Energy label C is mandatory, but those who stop there are missing opportunities. In a Change Inc. webinar, experts from Eneco, Rabobank and RVO discussed how entrepreneurs can make their premises not only future-proof but also financially attractive. This article lays out the key insights and advice.

Thomas Wellink (Netherlands Enterprise Agency, RVO), Mieke Feenstra (Eneco), Merel Meerman (Rabobank)
For many entrepreneurs with their own real estate, becoming more sustainable is no longer an optional extra. Since January 1, 2023 energy label C is legally required for offices larger than 100 m². Yet by early 2025, a significant portion of real estate still did not meet this minimum requirement.
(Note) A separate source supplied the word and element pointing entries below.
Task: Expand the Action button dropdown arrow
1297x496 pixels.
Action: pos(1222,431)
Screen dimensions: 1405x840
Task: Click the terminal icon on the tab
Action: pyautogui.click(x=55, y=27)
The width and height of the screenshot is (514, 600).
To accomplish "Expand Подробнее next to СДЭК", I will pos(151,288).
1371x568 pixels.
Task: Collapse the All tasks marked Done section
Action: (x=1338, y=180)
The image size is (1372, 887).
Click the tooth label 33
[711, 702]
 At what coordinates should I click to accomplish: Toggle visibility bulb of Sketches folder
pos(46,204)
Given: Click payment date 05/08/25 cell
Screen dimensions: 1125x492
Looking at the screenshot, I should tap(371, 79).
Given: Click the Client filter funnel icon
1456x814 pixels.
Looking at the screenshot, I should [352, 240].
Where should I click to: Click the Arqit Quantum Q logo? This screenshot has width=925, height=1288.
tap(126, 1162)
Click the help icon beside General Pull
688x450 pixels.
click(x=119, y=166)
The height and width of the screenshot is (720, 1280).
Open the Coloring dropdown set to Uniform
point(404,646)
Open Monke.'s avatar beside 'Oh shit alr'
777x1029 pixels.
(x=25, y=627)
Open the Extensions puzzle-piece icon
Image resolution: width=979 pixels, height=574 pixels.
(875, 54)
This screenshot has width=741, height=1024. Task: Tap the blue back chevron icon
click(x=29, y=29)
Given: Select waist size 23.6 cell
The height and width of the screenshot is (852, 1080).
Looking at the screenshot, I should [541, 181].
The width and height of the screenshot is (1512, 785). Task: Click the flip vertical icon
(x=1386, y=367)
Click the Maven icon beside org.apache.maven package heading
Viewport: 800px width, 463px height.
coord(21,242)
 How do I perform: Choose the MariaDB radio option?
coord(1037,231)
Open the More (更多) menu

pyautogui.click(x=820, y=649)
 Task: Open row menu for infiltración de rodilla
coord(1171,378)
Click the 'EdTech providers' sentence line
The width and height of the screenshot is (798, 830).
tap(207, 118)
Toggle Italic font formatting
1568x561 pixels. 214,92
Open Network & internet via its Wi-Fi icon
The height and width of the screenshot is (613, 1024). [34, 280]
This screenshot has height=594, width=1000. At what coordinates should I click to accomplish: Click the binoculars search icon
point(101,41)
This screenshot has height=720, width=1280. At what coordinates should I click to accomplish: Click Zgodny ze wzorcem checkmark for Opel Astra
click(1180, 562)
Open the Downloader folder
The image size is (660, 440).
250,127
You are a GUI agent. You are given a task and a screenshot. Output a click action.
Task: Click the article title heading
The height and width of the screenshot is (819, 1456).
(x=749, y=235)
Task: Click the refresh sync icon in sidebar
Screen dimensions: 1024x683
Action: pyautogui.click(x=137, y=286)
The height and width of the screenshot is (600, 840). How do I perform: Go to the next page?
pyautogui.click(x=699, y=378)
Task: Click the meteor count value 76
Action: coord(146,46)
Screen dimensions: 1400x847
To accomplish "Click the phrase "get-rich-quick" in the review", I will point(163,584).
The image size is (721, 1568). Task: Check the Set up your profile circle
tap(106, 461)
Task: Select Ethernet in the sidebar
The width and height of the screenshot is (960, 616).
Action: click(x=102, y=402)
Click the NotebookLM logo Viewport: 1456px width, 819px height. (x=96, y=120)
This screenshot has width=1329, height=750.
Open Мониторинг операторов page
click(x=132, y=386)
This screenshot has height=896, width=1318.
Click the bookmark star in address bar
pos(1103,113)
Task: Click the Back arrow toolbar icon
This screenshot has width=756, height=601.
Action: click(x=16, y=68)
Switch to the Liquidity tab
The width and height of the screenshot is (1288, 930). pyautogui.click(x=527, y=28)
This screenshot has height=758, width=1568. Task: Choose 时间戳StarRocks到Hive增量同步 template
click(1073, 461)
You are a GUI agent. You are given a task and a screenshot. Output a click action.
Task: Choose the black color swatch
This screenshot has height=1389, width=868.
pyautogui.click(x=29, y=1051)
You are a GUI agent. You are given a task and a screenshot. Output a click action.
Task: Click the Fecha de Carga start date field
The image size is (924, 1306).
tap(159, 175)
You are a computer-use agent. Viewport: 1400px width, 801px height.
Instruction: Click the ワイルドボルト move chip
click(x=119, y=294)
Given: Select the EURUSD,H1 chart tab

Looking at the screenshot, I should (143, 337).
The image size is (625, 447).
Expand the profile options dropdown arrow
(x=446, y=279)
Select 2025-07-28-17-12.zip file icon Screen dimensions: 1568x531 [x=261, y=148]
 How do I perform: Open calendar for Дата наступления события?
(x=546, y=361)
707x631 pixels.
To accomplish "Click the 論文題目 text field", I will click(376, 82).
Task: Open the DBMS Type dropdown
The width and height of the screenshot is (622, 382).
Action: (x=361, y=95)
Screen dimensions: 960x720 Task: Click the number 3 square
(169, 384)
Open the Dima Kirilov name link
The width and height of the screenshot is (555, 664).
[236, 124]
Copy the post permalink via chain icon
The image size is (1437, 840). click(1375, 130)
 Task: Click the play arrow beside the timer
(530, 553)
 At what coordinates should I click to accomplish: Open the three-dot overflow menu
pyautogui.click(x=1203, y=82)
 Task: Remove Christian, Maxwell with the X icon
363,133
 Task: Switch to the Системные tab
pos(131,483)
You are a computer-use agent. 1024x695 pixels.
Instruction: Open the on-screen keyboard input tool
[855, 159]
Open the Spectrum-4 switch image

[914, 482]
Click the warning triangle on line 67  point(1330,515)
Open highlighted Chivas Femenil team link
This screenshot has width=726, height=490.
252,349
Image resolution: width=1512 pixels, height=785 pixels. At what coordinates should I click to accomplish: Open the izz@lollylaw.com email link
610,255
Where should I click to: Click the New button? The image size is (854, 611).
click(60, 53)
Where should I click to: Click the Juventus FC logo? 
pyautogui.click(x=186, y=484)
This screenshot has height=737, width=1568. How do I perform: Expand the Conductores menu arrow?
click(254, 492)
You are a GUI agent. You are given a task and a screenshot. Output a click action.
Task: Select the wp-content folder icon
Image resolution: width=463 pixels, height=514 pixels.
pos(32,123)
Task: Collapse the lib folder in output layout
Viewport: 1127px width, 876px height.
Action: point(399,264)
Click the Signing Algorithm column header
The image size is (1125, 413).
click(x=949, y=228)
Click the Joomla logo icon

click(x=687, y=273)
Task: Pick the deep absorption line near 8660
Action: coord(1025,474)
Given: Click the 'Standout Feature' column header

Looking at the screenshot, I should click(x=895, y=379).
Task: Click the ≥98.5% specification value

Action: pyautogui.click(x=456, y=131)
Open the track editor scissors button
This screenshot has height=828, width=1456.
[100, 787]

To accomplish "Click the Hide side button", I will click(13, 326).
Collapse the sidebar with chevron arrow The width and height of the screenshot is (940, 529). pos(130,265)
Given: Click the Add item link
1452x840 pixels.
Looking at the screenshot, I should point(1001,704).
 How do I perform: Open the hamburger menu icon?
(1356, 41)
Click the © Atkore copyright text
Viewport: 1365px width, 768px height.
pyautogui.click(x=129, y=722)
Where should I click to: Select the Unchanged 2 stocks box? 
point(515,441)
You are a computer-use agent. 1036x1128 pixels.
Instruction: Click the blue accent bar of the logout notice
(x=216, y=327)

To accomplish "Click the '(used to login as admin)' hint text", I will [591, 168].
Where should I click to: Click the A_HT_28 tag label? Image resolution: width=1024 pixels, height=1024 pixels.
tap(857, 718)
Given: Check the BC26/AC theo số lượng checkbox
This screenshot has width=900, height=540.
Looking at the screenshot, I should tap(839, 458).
But making commercial real estate more sustainable is not just an obligation, and those who focus only on checking off regulations may overlook the greater opportunities. Making it sustainable can also be a smart investment.
Is business real estate sustainability primarily an obligation or rather a financial opportunity? That was the central question in a recent webinar by Change Inc. in collaboration with Eneco.
From must to want
The need is clear, all speakers emphasized. But between necessity and action lies a complex playing field of investment considerations, knowledge questions and practical obstacles. "What should I do?" is the most frequently asked question.
Mieke Feenstra (Eneco): "Many companies are working on sustainability, but often in separate steps. They install solar panels, place a heat pump or choose LED lighting. This is good, but the real gain is in the whole. An integral energy plan, in which you look at insulation, generation, storage, consumption and grid congestion in conjunction."